因為朱塬意識到,自己把自己在老朱那裡塑造的太完美,並不是好事。越是完美的東西,越經不得磕碰。就像一張白紙,稍微點上一滴墨,那一點黑在周圍人看來,就會異常的顯眼。
同樣道理,自己在老朱那裡太完美,當遇到別人不斷挑錯,甚至哪怕成功一次,一張帶了墨點的白紙,在老朱看來,或許就會變得礙眼。
因此,沒什麽特別的規劃,幾乎是本能地,朱塬開始自己先往自己身上點一些墨水。
再說這收魚之事。
尋根究底,其實更加嚴重。
因為這屬於利益衝突層面。
擋人財路,如殺人父母。
哪怕這條財路是朱塬親自創造出來的,但,既然你這次給了,下次卻不給了,就注定會被人記恨。
朱塬之前本打算采取一種緩和手段,依舊保持官捕與民捕並行的狀態。
當下再想想,只要這口子開著,就免不了被人惦記。
大戶參與海捕,相比自擔風險地費心費力處理、運輸、販賣等等,直接一股腦打包給官方,還能獲得不菲的收益,如何選擇,傻子都知道。
既如此……
那就……徹底關門吧!
或許短期內會遭遇各種各樣的非議,但也好過長年累月地被人惦記。
而且,這樣也能在官方協調下更好地保護海洋資源,免得放任民間胡亂地大捕大撈。
保護海洋資源,恰好也能作為發布禁令的理由。
耳邊傳來輕喚,是寫意,朱塬回過神,發現手裡一隻剝了一半的大蝦已經涼掉,扭頭看看旁邊眼巴巴的梧桐,遞過去,不管頭尾,整個塞到了女人主動張開的嘴巴裡。
接過留白遞過來的帕子剛擦了擦手上的油漬,轉眼間梧桐又期待地張開嘴巴,朱塬伸手,托著她下巴重新合上,一邊看了看旁邊的細雨和點點,明顯也期待食物,卻很正常,再看中間這個,不由笑道:“不會是智商有問題吧,我可不想要個傻子?”
其他姑娘都笑,留白還接道:“聰不聰明不說,定是個浪費糧食的。”
重新接過青娘遞來的筷子,朱塬轉向一碗羊肉湯,一邊夾起一塊羊肉,一邊道:“你們好好看著,養一段時間,給她們吃好點,還有,記得每天都要洗澡,她們皮膚不好,更需要多沐浴。”
寫意答應:“奴記得了。”
朱塬咬了口羊肉吃下,再看了眼梧桐,道:“把這發髻給她解開,胡女不適合這種髮型,怪怪的,披著才好看一些。還有衣服,嗯,梧桐適合夾克衫和牛仔褲,你們抽空幫她做一套,牛仔褲不要緊身的,寬松一些更好,她腿長,撐得起來。還有,要穿皮靴,呵,弄一雙高筒的棕色牛皮靴。”
寫意再次答應。
各種古怪的衣服樣式,她們都知道,只是平日不會上身,在自家小官人要求時才會穿一穿。
留白還向依舊站在一旁的釵兒和采桑示意,兩個丫頭直接走到梧桐身後,開始解她的發髻。被兩個站著都不比她高多少的小丫頭擺弄頭髮,梧桐依舊很順從,乖乖地任由她們施為。
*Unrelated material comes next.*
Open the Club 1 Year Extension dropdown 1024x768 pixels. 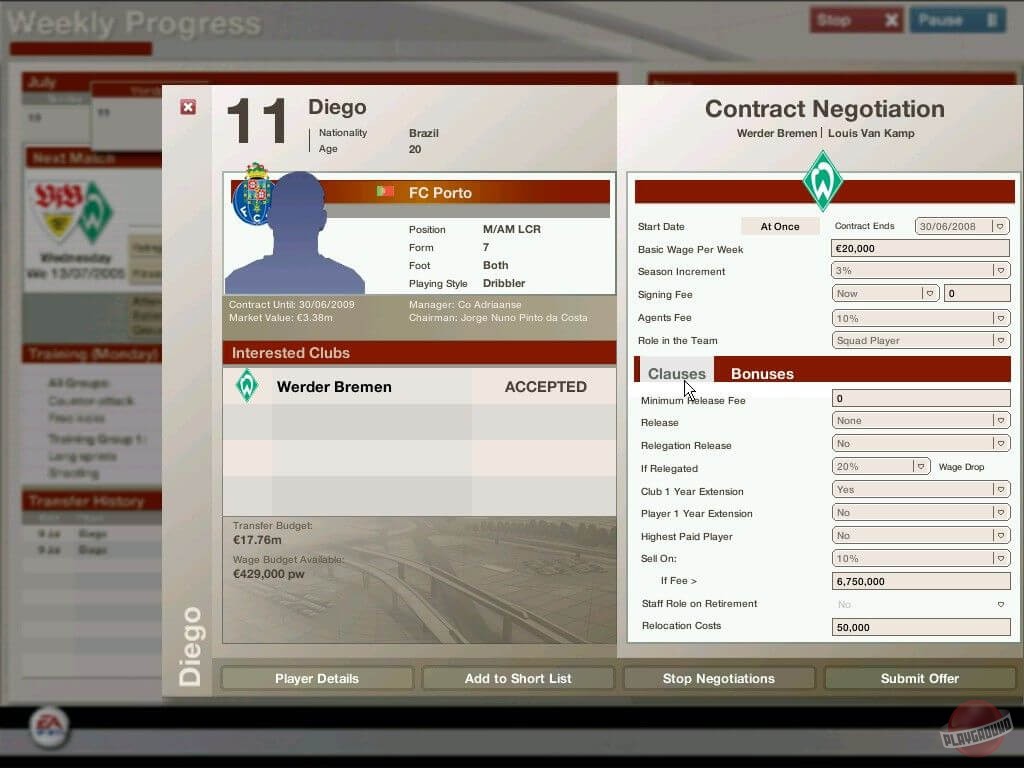1000,490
朱塬也沒忘另外兩個,稍稍打量,說道:“細雨適合裙裝,嗯,是西方的那種裙子,有空了我畫個草圖你們去做,點點嘛……”左右看看,視線捉到某個麻袋:“小魚之前的那一身,照著樣子給她做一套。”
寫意又答應一聲,還看了眼藺小魚。
那次下雨天做各種古怪的衣服,其中這妮子從裡到外獨一份,自家小官人叫那種樣式……嗯,女仆裝。
衣服做好後,某個妮子就當寶貝一樣藏了起來,平日裡連摸都不讓別人摸。
留白顯然也記得某個妮子的獨一份,偶爾難免嘟囔幾句,不過,自家小官人這麽吩咐,丫頭卻傾過身子自上而下地看了看地上的點點,又轉向麻袋姑娘對比一番,才對自家小官人道:“這胡女……沒有呢,做了也白做。”
朱塬乍一聽沒明白,見周圍帶笑的丫頭們目光所向,才反應過來,笑著瞄了眼留白:“你這就是典型的五十步笑百步吧?”
“噗嗤——”
“呵——”
“咯咯——”
周圍一群這下全沒忍住。
留白大窘,不敢對自家小官人如何,便瞪向周圍:“不許笑!”
榻邊兩個妮子已經解開了梧桐的頭髮,朱塬放下筷子,伸手撥了撥,一個披肩發的高個子洋妞,頓時順眼很多,於是獎勵地又撚起一隻香酥大蝦塞到女人嘴裡,一邊拱火:“使勁笑,嘲笑留白的機會可不多。”
得了自家大人的背書,周圍姑娘們笑聲更大,窘得留白使勁兒跺了跺腳,見阻止不了,紅著臉蛋轉身落荒而逃。